So a guy walks into a suite and pulls the sparger out of what he thinks is an empty bioreactor and ends up dumping a $3 million-batch of biologics on the floor—oops. No, this isn’t the start of a bad pharma joke, this is a real story I heard from a customer in the industry, which completely changed the way I thought about how humans operate in complex, compliance-driven environments. With the right technology, that man could have avoided making that mistake, or others, at work.
It is my firm belief that the combination of humans and technology yields greater productivity, control and reliability in a workspace than if each entity operates independently. This is especially true for the pharma and biotech industries in which you have scientists and engineers handling biohazardous materials, working on time-sensitive projects and operating highly specialized equipment and has been proven over the last 3 ½ years with our customers around the world. The efforts put forth by that workforce have a direct impact on the rest of us in the world who rely on safe drug production, clinical trial research, or the manufacturing of everyday consumer goods.
[pullquote] In 2014, I co-founded my company, Apprentice.io, with the vision of creating a synergistic relationship between humans and technology in the workplace. I wanted to provide industrial that solved everyday problems and made a workforce stronger.
That mission wasn’t easy at first. We had to first educate people about the potential and benefits that AR technology can provide. Back then people were hesitant to trust and integrate advanced software like AR in a real way. There was this fear that too much tech may lead toward a dystopian Brave New World society in which tech and machines take over. I couldn’t disagree more.
AR is one of the most promising digital technologies transforming all major enterprise industries.
It’s changing the way companies do business and compete for space within their respective arenas. In my opinion, the life sciences—especially pharma and biotech —stand to gain the most from AR, machine learning and computer vision.
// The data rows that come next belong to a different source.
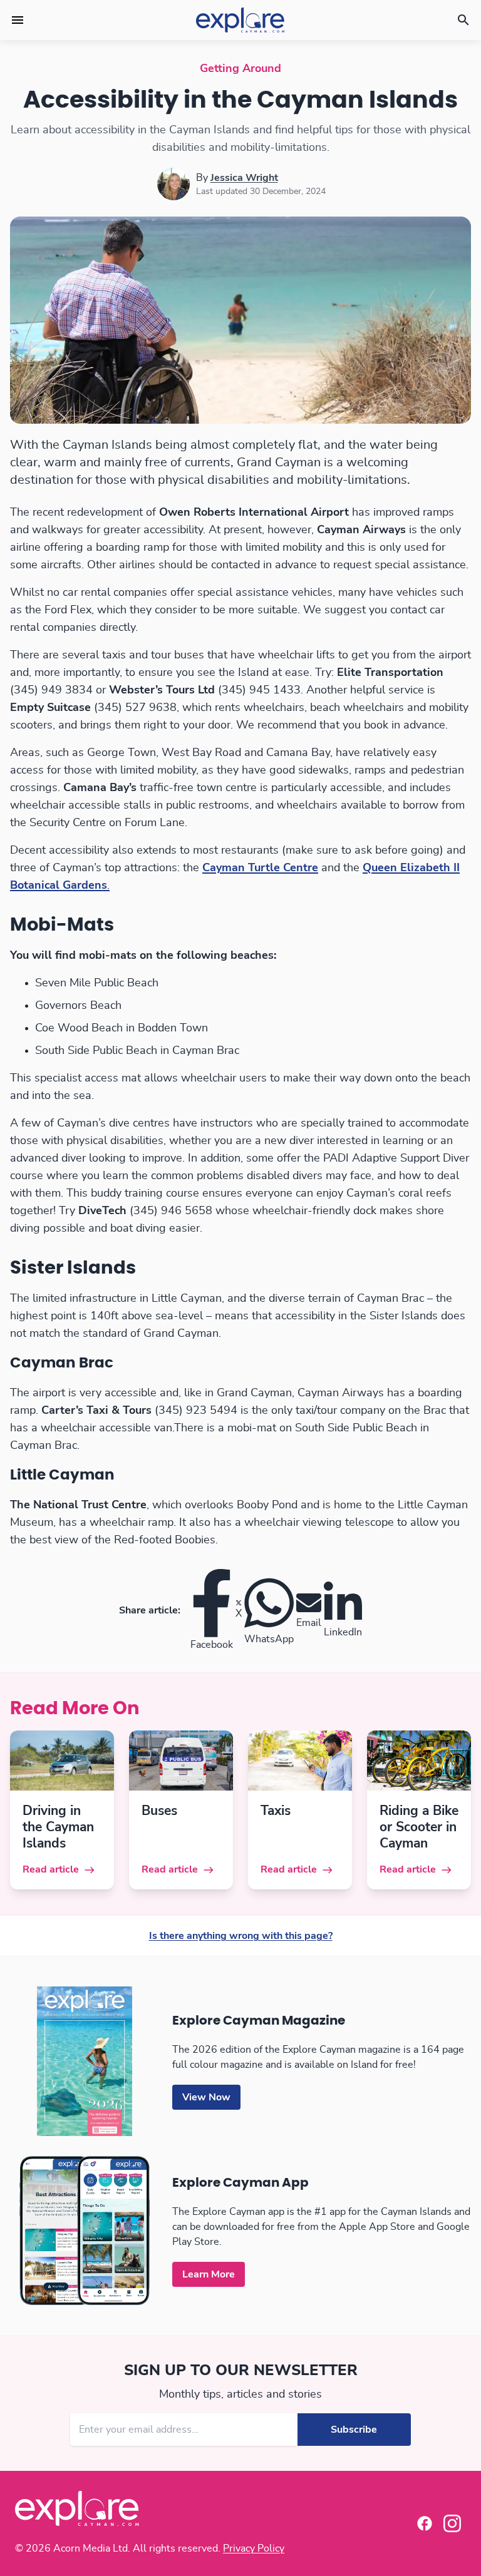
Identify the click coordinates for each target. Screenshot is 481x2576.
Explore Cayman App (240, 2183)
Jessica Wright (244, 178)
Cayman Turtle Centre (260, 868)
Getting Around (240, 68)
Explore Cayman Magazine (258, 2021)
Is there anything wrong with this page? (241, 1936)
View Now (206, 2097)
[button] (17, 20)
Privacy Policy (253, 2548)
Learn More (208, 2274)
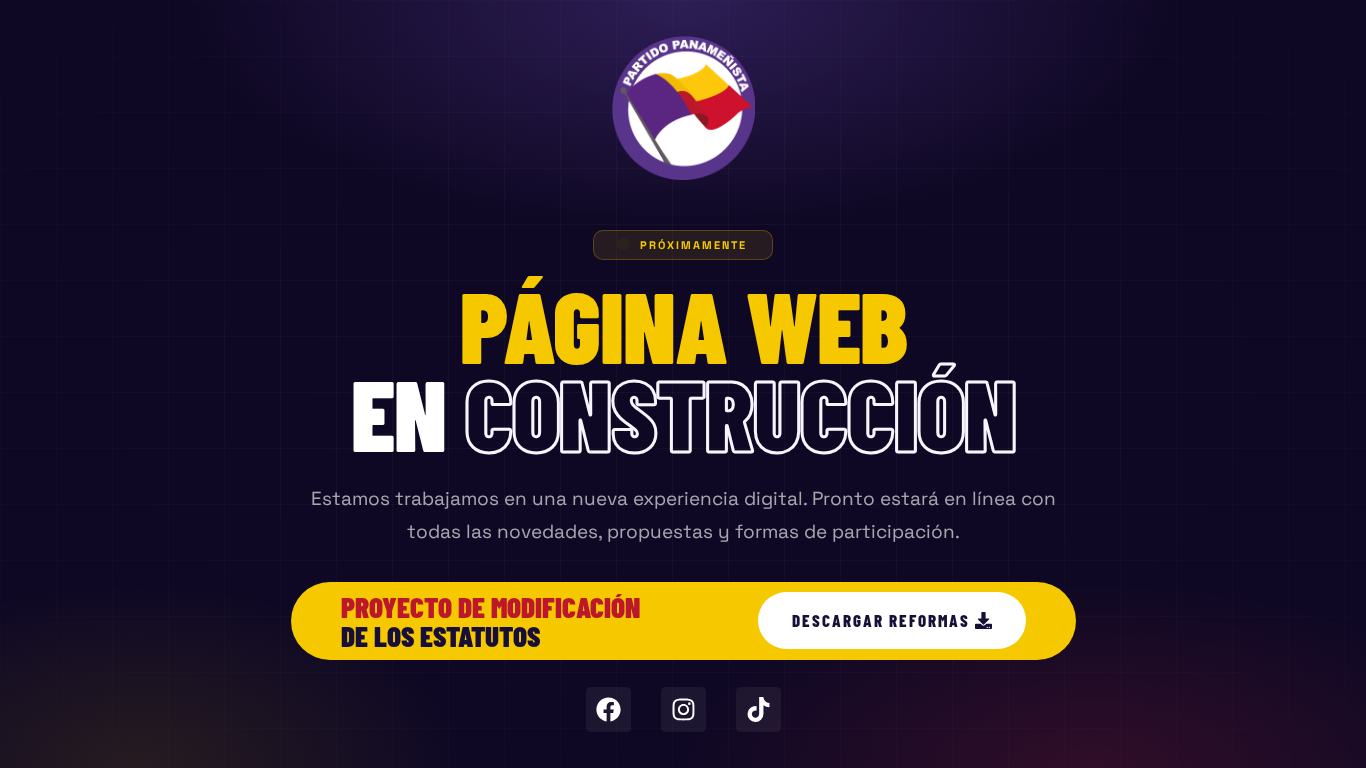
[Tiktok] (758, 709)
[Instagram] (683, 709)
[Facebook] (608, 709)
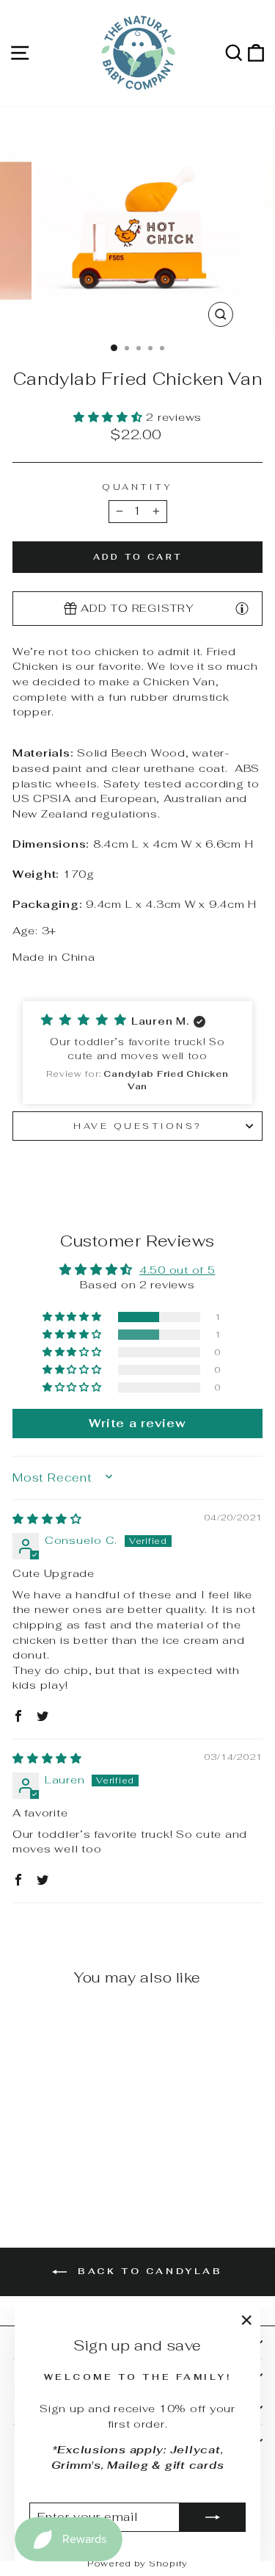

There is far more to be gained than just entertainment and fun.
It’s been my personal experience that pharma and biotech companies are more educated about this type of technology and are therefore significantly more willing to adopt it into the workplace, which is why these industries served as my inspiration when I first co-founded Apprentice. Major Fortune 100 pharma and biotech companies were approaching us with use cases and problems they needed solved that only AR technology could provide.
The truth is that when applied smartly, this technology unleashes the fullest potential of scientists and engineers operating in these environments. Imagine easily visualizing procedures, generating immediate solutions and checking for errors before making them.
I realized early on in development that with AR in pharma we could remove the physical restrictions experienced in lab and manufacturing suites caused by manual data recordation, referencing SOPs, or waiting for on-site vendor assistance, all while improving audit readiness and providing risk-free training. We’re talking about safer, more reliable lifesaving research, reducing overhead cost, improving workplace conditions and streaming workplace operations. The applications for using AR for a greater social good are limitless.
Luckily, there’s been a shift in adoption and understanding as enterprises begin to recognize the value and real-life applications of cutting edge technology such as augmented reality and smart eyewear. Pilots have moved to implementations, and implementations have moved to global expansions. Industry leaders understand that technology can help propel a workforce to the forefront of an industry and provide companies with valuable insight into their human processes.
In the end, it’s all about the user experience and how far can we humans can engage with technology to achieve our goals, function in a new way and learn from the involvement. The marriage between life sciences and AR technology does more than just augment the workplace reality, it augments an individual’s ability to succeed.